The token counter is keyed on both workspace_id and zombie_id. The first 4096 distinct (workspace_id, zombie_id) pairs each get their own label set; every subsequent pair routes into workspace_id="_other",zombie_id="_other". zombie_workspace_metrics_overflow_total counts overflow increments — alert on sustained non-zero growth. The counter fires from the live zombie delivery path (src/zombie/event_loop_helpers.zig) on every successful completion.
MetricTypeDescription
zombie_agent_tokens_by_workspace_total{workspace_id,zombie_id}CounterTokens consumed per (workspace, zombie) pair. Bounded to 4096 pairs; overflow counted in zombie_workspace_metrics_overflow_total.
zombie_workspace_metrics_overflow_totalCounterIncrements routed to _other because the 4096-slot table is full.
Example PromQL:
# Top-10 zombies by token spend over the last day
topk(10, sum by (workspace_id, zombie_id) (rate(zombie_agent_tokens_by_workspace_total[1d])))

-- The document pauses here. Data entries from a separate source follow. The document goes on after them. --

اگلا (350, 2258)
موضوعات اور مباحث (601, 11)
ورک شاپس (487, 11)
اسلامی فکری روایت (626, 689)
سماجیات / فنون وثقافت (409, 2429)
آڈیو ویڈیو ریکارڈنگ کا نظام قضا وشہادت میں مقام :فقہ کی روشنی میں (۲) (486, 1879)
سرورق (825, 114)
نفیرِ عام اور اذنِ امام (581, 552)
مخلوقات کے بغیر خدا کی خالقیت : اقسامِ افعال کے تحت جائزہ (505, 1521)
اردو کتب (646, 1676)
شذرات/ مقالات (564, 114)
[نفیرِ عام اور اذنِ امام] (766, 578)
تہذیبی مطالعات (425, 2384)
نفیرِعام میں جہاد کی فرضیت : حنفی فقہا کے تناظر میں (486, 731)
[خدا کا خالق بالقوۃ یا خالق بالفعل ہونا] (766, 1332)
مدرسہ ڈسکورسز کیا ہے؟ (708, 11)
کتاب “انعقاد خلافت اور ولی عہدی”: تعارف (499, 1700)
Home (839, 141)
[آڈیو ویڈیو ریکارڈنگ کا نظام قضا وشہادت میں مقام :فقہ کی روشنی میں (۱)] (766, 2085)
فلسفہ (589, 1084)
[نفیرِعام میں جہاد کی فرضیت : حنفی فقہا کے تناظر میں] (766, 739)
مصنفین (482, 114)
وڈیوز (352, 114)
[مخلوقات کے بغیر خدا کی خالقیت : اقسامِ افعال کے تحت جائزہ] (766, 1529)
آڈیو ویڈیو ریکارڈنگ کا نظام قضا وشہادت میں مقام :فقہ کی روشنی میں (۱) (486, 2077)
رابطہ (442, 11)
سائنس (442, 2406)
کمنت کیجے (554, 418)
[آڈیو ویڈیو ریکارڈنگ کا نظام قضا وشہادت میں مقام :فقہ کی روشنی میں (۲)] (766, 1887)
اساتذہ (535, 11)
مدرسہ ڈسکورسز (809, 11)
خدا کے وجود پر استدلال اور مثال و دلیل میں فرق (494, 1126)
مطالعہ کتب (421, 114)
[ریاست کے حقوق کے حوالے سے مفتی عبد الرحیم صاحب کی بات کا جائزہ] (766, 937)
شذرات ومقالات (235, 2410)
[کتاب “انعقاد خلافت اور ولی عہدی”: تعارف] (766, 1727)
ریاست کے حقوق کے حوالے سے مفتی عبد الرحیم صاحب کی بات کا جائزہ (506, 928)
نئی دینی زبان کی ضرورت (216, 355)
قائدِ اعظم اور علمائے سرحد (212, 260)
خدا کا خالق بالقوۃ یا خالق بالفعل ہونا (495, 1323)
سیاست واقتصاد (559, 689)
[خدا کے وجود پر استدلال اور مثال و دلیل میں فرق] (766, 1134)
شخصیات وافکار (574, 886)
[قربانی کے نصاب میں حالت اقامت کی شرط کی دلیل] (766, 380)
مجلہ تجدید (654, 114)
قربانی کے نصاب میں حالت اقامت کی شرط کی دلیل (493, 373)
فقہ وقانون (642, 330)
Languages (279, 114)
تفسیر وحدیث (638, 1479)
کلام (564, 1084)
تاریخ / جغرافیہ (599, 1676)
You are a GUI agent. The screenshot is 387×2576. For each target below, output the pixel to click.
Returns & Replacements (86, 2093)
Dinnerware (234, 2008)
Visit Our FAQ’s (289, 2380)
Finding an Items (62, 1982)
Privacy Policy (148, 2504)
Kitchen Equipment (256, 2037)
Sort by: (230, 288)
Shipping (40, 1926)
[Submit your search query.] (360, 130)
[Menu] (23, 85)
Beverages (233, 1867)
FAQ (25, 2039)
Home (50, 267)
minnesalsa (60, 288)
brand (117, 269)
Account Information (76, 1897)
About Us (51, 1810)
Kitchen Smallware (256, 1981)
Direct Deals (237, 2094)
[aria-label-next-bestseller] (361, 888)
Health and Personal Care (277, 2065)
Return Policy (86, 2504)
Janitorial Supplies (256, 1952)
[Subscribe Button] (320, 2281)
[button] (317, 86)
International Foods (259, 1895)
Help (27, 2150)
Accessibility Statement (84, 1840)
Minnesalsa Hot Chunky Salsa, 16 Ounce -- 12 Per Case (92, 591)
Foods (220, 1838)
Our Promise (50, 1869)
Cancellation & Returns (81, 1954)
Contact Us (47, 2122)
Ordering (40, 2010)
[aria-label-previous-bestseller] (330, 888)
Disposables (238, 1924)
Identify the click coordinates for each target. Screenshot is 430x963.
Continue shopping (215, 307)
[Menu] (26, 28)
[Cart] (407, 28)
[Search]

# Per-workspace token spend over 5 minutes
sum by (workspace_id) (rate(zombie_agent_tokens_by_workspace_total[5m]))

Labels

Labels deliberately used across metrics:
LabelApplied toValues
reasonzombied_run_limit_exceeded_total, zombie_signup_failed_totalLifecycle-specific; see each metric.
workspace_idzombie_agent_tokens_by_workspace_totalUUIDv7 or _other on overflow.
zombie_idzombie_agent_tokens_by_workspace_totalZombie instance id or _other on overflow.
leHistogram buckets (*_seconds_bucket)Bucket upper-bound.

Grafana dashboard queries

Real PromQL queries that run against the emitted metric names:
# Zombie trigger → completion rate, last hour
rate(zombie_completed_total[1h]) / rate(zombie_triggered_total[1h])

# P95 end-to-end zombie event wall-time, last 5 minutes
histogram_quantile(0.95, sum by (le) (rate(zombie_execution_seconds_bucket[5m])))

# External retry exhaustion (any reason)
rate(zombie_external_failures_total[5m])

# OOM kill rate at the executor boundary
rate(zombie_executor_oom_kills_total[5m])

# Signup funnel: fresh vs replay
rate(zombie_signup_bootstrapped_total[1h])
rate(zombie_signup_replayed_total[1h])

# Signup failure mix
sum by (reason) (rate(zombie_signup_failed_total[1h]))

# Run limit terminations by reason
sum by (reason) (rate(zombied_run_limit_exceeded_total[1h]))

# Workspace + zombie cardinality overflow — alert if this is non-zero for long
rate(zombie_workspace_metrics_overflow_total[5m])

# Top-N zombies by token spend over the last hour
topk(10, sum by (workspace_id, zombie_id) (rate(zombie_agent_tokens_by_workspace_total[1h])))

Emission source

The authoritative Prometheus text is rendered by src/observability/metrics_render.zig in the usezombie/usezombie repo. Any time a new appendMetric(...) or histogram emission lands there, update this page in the same PR — CI enforces router ↔ openapi parity but does not yet diff this page against the renderer, so drift is caught only at review time.